You can express a lot with these kinds of graph traversals. For example, multitenancy rules can express that you can only see an object if it’s linked (through what ever graph search you define) to the organization you were authenticated from. That means your app can split data per customer easily.

You can also express rules that can be administered by the app itself. You might define type Role and enum Privileges that can have values like VIEW, ADD, etc. and state in your auth rules that a user needs to have a role with particular privileges to query/add/update/delete and those roles can then be allocated inside the app. For example, in an app about project management, when a project is created the admin can decide which users have view or edit permission, etc.

Role Based Access Control

As well as rules that relate a user’s claims to a graph traversal, role based access control rules are also possible.
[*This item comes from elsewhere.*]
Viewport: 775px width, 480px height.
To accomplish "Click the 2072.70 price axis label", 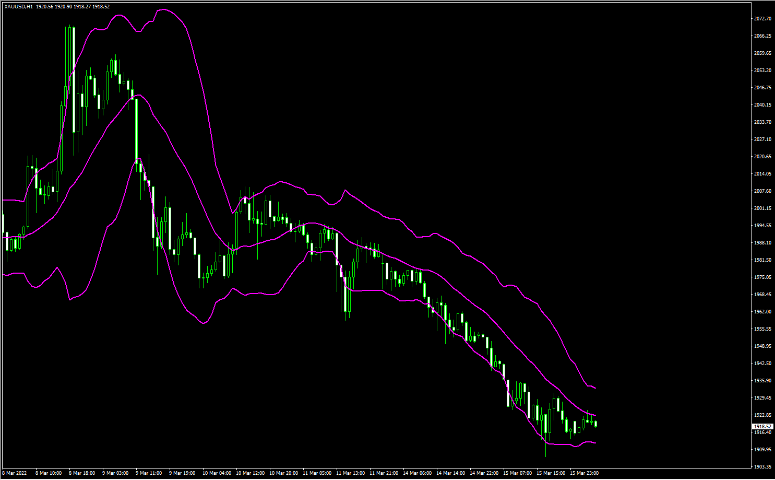I will point(762,19).
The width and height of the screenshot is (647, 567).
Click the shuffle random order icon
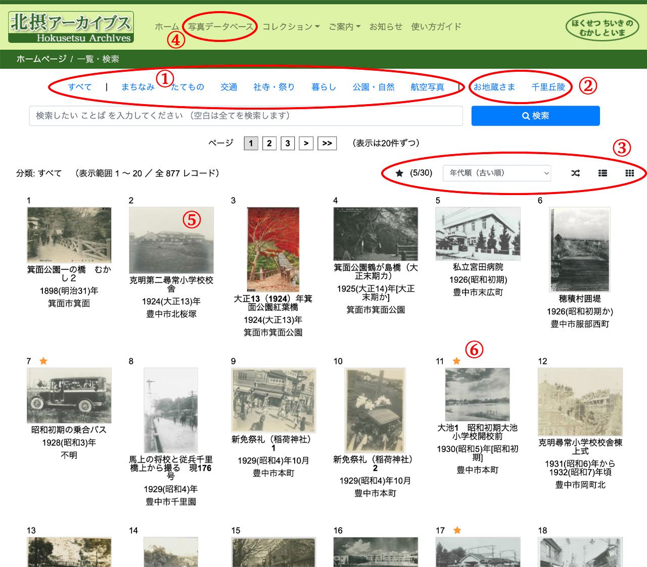pos(575,173)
These rules relate a claim in the JWT to a known value.

For example, perhaps only someone logged in with the ADMIN role is allowed to delete users. For that, we might expect the JWT to contain a claim "ROLE": "ADMIN", and can thus express a rule that only allows users with the ADMIN claim to delete.

type User @auth(
    delete: { rule:  "{$ROLE: { eq: \"ADMIN\" } }"}
) { 
    username: String! @id
    todos: [Todo]
}

Not all claims need to be present in all JWTs. For example, if the ROLE claim isn’t present in a JWT, any rule that relies on ROLE simply evaluates to false. As well as simplifying your JWTs (e.g. not all users need a role if it doesn’t make sense to do so), this means you can also simply disallow some queries and mutations. If you know that your JWTs never contain the claim DENIED, then a rule such as

type User @auth(
    delete: { rule:  "{$DENIED: { eq: \"DENIED\" } }"}
) { 
    ...
}

can never be true and this would prevent users ever being deleted.

and, or & not

Rules can be combined with the logical connectives and, or and not, so a permission can be a mixture of graph traversals and role based rules.
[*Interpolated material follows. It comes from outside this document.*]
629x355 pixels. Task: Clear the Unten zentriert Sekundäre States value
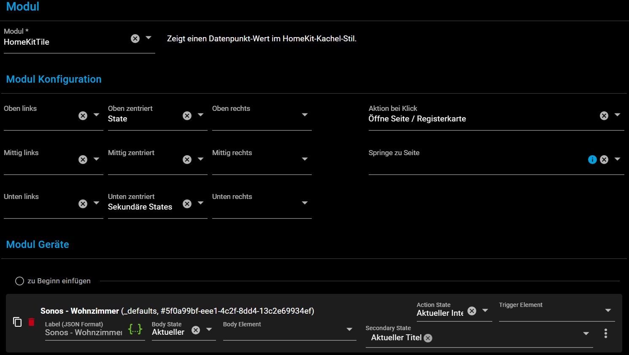point(187,204)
In the todo app, you can express, for example, that you can delete a Todo if you are the author, or are the site admin.

type Todo @auth(
    delete: { or: [ 
        { rule:  "query ($USER: String!) { ... }" }, # you are the author graph query
        { rule:  "{$ROLE: { eq: \"ADMIN\" } }" }
    ]}
)

Public Data

Many apps have data that can be accessed by anyone, logged in or not. That also works nicely with Dgraph auth rules.

For example, in Twitter, StackOverflow, etc. you can see authors and posts without being signed it - but you’d need to be signed in to add a post. With Dgraph auth rules, if a type doesn’t have, for example, a query auth rule or the auth rule doesn’t depend on a JWT value, then the data can be accessed without a signed JWT.
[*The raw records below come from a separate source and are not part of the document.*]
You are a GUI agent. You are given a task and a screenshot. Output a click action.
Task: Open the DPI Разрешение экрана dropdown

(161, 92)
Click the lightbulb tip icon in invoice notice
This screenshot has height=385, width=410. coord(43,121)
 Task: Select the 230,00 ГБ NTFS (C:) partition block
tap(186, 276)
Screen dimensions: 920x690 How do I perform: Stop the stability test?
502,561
For example, the todo app might allow anyone, logged in or not, to view any author, but not make any mutations unless logged in as the author or an admin. That would be achieved by rules like the following.

type User @auth(
    # no query rule
    add: { rule:  "{$ROLE: { eq: \"ADMIN\" } }" },
    update: ...
    delete: ...
) {
    username: String! @id
    todos: [Todo]
}

Maybe some todos can be marked as public and users you aren’t logged in can see those.

type Todo @auth(
    query: { or: [
        # you are the author 
        { rule: ... },
        # or, the todo is marked as public
        { rule: """query { 
            queryTodo(filter: { isPublic: { eq: true } } ) { 
                id 
            } 
        }"""}
    ]}
) { 
    ...
    isPublic: Boolean
}

Because the rule doesn’t depend on a JWT value, it can be successfully evaluated for users who aren’t logged in.

Ensuring that requests are from an authenticated JWT, and no further restrictions, can be done by arranging the JWT to contain a value like "isAuthenticated": "true". For example,

type User @auth(
    query: { rule:  "{$isAuthenticated: { eq: \"true\" } }" },
) {
    username: String! @id
    todos: [Todo]
}

specifies that only authenticated users can query other users.